Good manners and good food go a long way

I’m not comfortable writing this, and that’s why I have to write it. In the past three weeks, I’ve given three different people advice that goes against my belief in the value of courage. 

One of these people is a friend whose family pet was shot and killed in her driveway for no reason except that the young man who shot it had a gun and an opportunity. The other is a couple, also friends, who object to Sylva’s prominently displayed Confederate statue. In each separate conversation, I advised my friends to remain quiet because, as I told them, “Speaking out on these issues will change nothing, and you will only suffer if you try to change a culture.” I do believe that the culture of Jackson County, though in so many ways rich and worth preserving, is still very much insular, blindly protective of those we consider “our own,” and equally blind to the continued harm being done by romanticizing and whitewashing a flawed past. I believe this, and yet I would give my friends the same advice today as I did a few weeks ago, and it is because they are not from here. 

But I am. I am from here, and I love this place. I am from here, and so I can speak. I am from here: my mother’s family are Wilsons and Hoopers from Glenville, and my father’s are Walls and Gilchrists from Almond. I am from here, and I love people with pickup trucks and mountain dialects, who are a good shot, and who put food in their freezer with their own hands. I am from here, and I’ll put my husband’s sweet iced tea up against anybody’s. I’ll put my biscuit recipe and my Southern-ness and my Appalachian-ness up against anybody’s. For that matter, I’ll put my family up against anybody’s, from my newest great-nephew to my siblings to my tough-as-nails mother.
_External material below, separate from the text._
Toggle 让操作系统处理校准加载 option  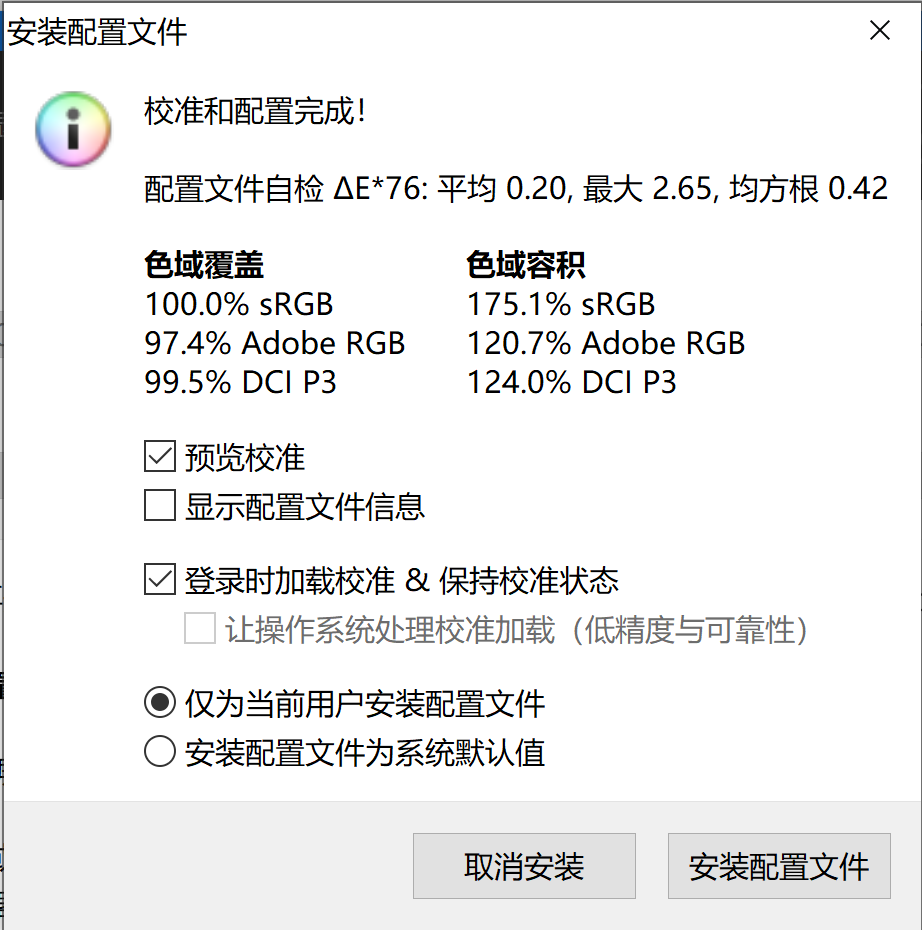199,629
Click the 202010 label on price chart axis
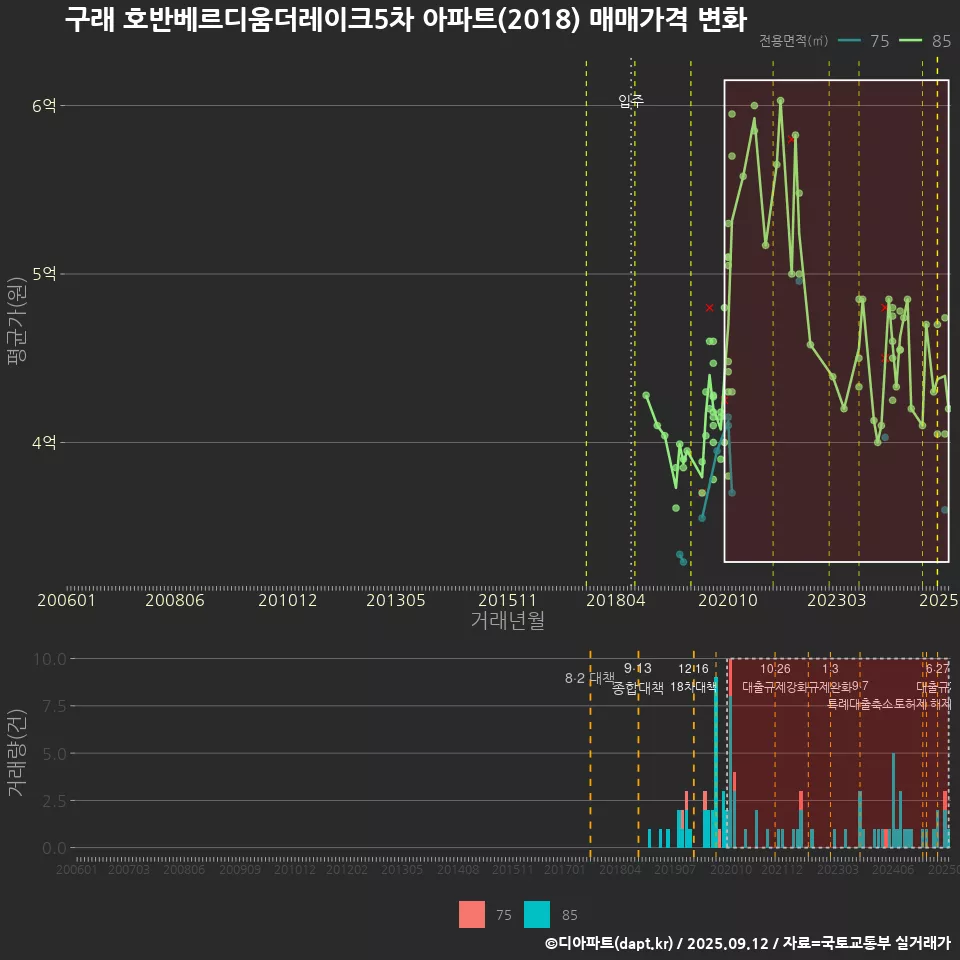960x960 pixels. 725,600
I love this place, and that is why I am ashamed of how we Southern Appalachian people here in Jackson County can be willfully ignorant and woefully stubborn when it comes to intentional and unintentional cruelty.

For me, being Appalachian is not about your accent, it’s about how you approach living. It means not killing just because you can, but having a strict code that dictates your behavior with a gun or any other weapon. It means valuing life, both human and animal, but knowing where your food comes from, and  raising it or killing it yourself if it comes down to that. Being Appalachian means recognizing the value and dignity of all work. It means, at least for me, that I am polite to outsiders and listen to what they have to offer because I have a big debt that can’t be paid: my European ancestors were outsiders of the worst kind when they arrived here among the Cherokee. It means respecting other people’s property and allowing them to have a place where they and theirs feel safe, and in situations where someone is wronged, requiring restitution from those who did the wrong.

For me, being Southern means recognizing what we should hold on to and what we should let go of. If it means keeping the Confederate statues, then it also means we need to put a few others right there beside them to tell the other side of the story. Being Southern means assessing where we are now, and what it’s built on, and then having an honest conversation with all parties involved, from those affected by racism and bigotry and greed in 1838, or 1860, or  2020. It also means having an honest conversation about how to set things right with those who are affected by our past and our present prosperity. It means taking a quintessentially Christian approach to making sure that my good life is not the result of someone else’s past or present suffering, and, yes, I’m talking about the Cherokee Removal, about slavery, and about immigration.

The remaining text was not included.